Em Manaus já virou até tradição: basta um evento que reúna grande quantidade de pessoas e eles aparecem. Os ambulantes e camelôs tomam conta dos espaços.

Neste domingo (27), último dia de provas do Exame Nacional do Ensino Médio – Enem 2013 -, um trecho de calçada da avenida Constantino Nery, amanheceu tomado por bancas, barracas e até frasqueiras com camelôs oferecendo todo o tipo de produto, inclusive os pirateados, como Cds, DVDs, óculos, jogos entre outros.

Risco à saúde

Em algumas dessas bancas, é visível a falta de preocupação com a higiene. Os alimentos, principalmente sanduiches preparados na hora, são manipulados à céu aberto, sem a utilização de roupas adequadas e luvas, em a poeira que é levantada pelo tráfego de carros, ônibus e caminhões, bastante pesado nesta importante via da cidade.

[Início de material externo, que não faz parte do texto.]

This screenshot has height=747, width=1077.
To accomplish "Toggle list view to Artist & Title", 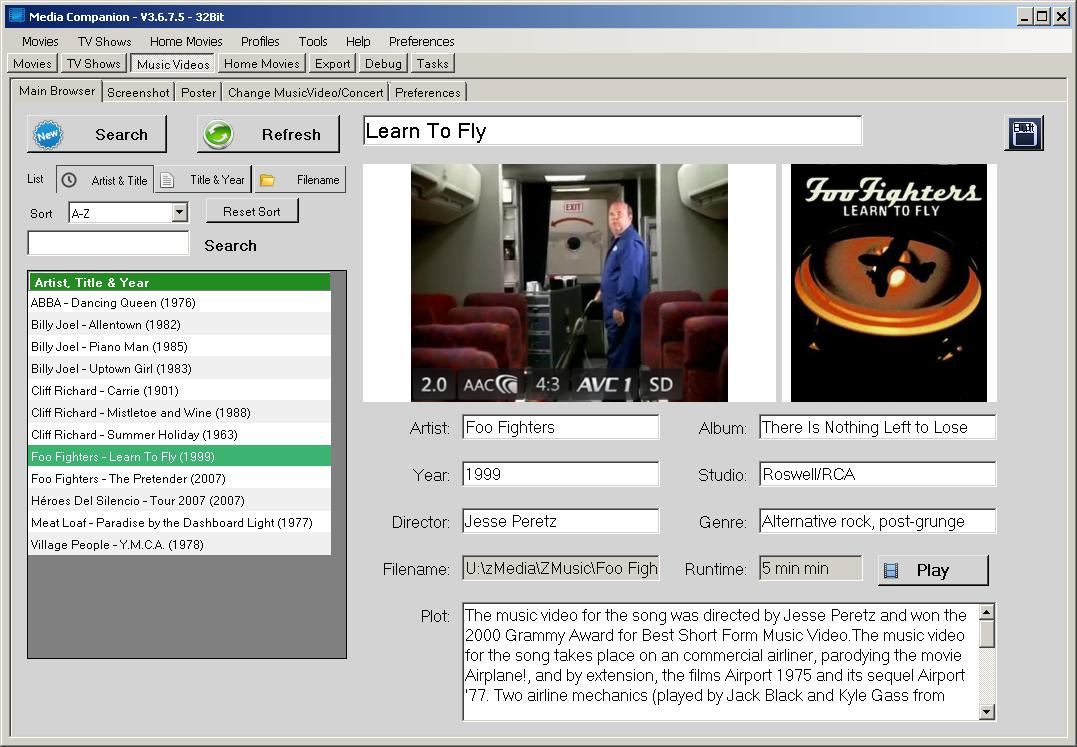I will (x=118, y=180).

Regras da vigilância sanitária são completamente ignoradas.

Problema é cultural

Por mais que governos e prefeituras implantem programas visando tirar esses trabalhadores da informalidade, os resultados são pouco significativos. Até parece que quanto mais se retiram camelôs das ruas e calçadas, mais vão surgindo.

Uma das regras básicas da economia trata sobre a oferta e procura. Ou seja, se existem compradores sempre irão existir os vendedores. Em Manaus, também já virou costume da população fazer as refeições pelas ruas, desde o café da manhã até o “churrasquinho de gato do final da tarde, encontrado com facilidade em qualquer esquina.

O certo é que além de ser um problema de saúde pública, a alimentação sem cuidados com a higiene, a proliferação de ambulantes contribui de forma negativa para a imagem da cidade. Ainda mais Manaus, uma das sedes da Copa de 2014.